The city is regularly visited by Scotland's National Arts Companies. The Aberdeen Art Gallery houses a collection of Impressionist, Victorian, Scottish and 20th Century British paintings as well as collections of silver and glass. It also includes The Alexander Macdonald Bequest, a collection of late 19th century works donated by the museum's first benefactor and a constantly changing collection of contemporary work and regular visiting exhibitions.

In 2017, the NuArt Festival came to Aberdeen and saw the installation of street art in many places around the city, including a large mural on the side of the Aberdeen Market.

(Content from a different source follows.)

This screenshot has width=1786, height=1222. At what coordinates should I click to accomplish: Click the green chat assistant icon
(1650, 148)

===Places of artistic interest in Aberdeen===
- Aberdeen Art Gallery and Museum
- Gray's School of Art
- Grampian Hospitals Art Trust
- Peacock Visual Arts

===Famous Aberdeen artists===
- George Jamesone
- James Cromar Watt
- John Phillip

==Museums==

The Aberdeen Maritime Museum, located in Shiprow, tells the story of Aberdeen's links with the sea from the days of sail and clipper ships to the latest oil and gas exploration technology. The museum includes a range of interactive exhibits and models, including an 8.5 m (28 ft) high model of the Murchison oil production platform and a 19th-century assembly taken from Rattray Head lighthouse.

Provost Ross' House is the second oldest dwelling house in the city. It was built in 1593 and became the residence of Provost John Ross of Arnage in 1702. The house retains some original medieval features, including a kitchen, fireplaces and beam-and-board ceilings. The Gordon Highlanders Museum tells the story of one of Scotland's best known regiments.

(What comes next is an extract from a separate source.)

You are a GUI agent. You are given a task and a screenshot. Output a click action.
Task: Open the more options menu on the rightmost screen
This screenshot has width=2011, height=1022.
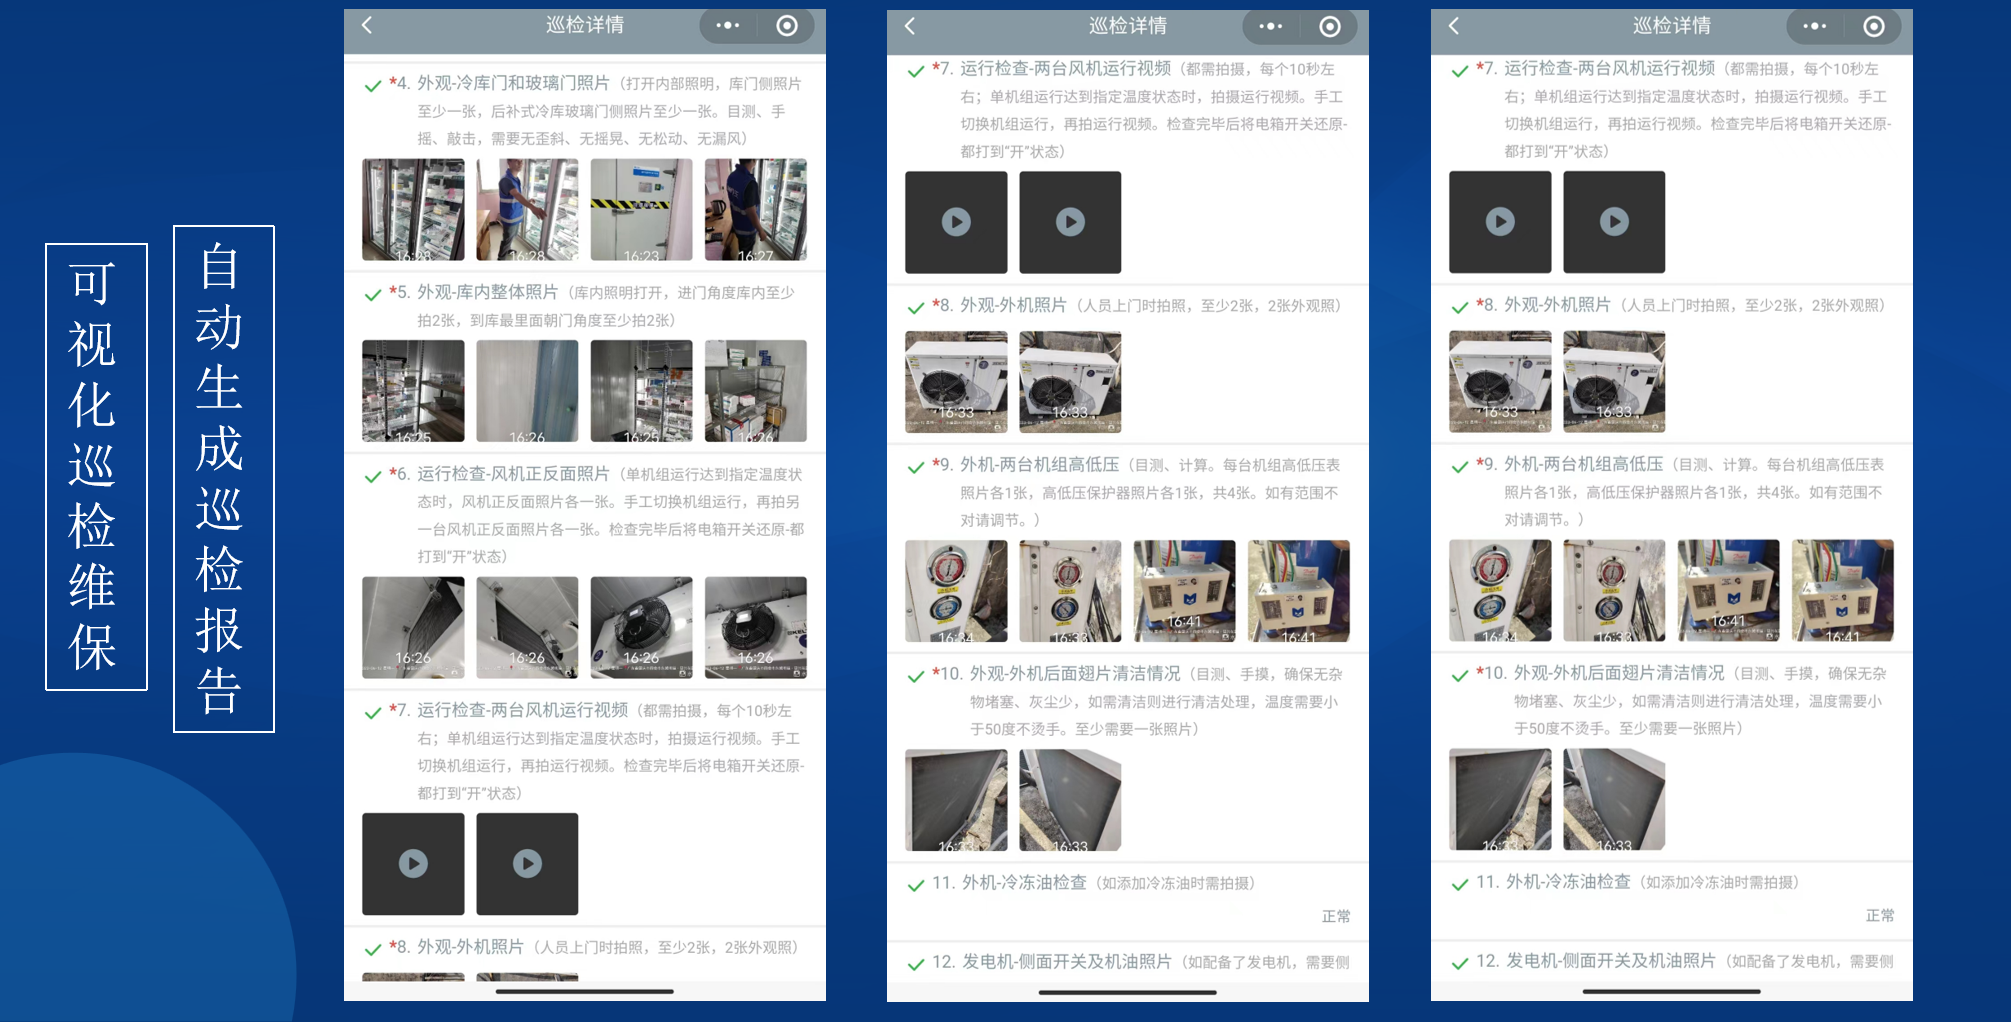click(1815, 27)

The Marischal Museum holds the principal collections of the University of Aberdeen, comprising some 80,000 items in the areas of fine art, Scottish history and archaeology, and European, Mediterranean and Near Eastern archaeology. The museum is open to the public, but also provides an important resource for the University's students and researchers. The permanent displays and reference collections are augmented by regular temporary exhibitions.

==Festivals==

- Aberdeen International Football Festival (discontinued)
- Aberdeen International Youth Festival — The World Festival of Youth Arts
- Aberdeen Jazz Festival — annual festival of jazz concerts and events
- DanceLive — Contemporary Dance Festival
- Rootin' Aboot (discontinued)
- Sound — North-East Scotland's festival of New Music
- Triptych — popular music and spoken word (discontinued)
- Word — the University of Aberdeen Writers Festival (discontinued)
- New Words — Festival of New Writing in Aberdeen City and Shire
- Spectra Festival of Light - Scotland's Festival of Light

==Music==

Aberdeen's music scene includes a variety of live music venues including pubs, clubs, and a number of churches with thriving choirs. The music scene is particularly prevalent in the bars of Belmont Street. Cèilidhs are also common in some of the city's halls. Popular venues include The Lemon Tree, The Tunnels, the Aberdeen Exhibition and Conference Centre, and the Music Hall. Aberdonian musicians include Evelyn Glennie, Seb Rochford and Annie Lennox.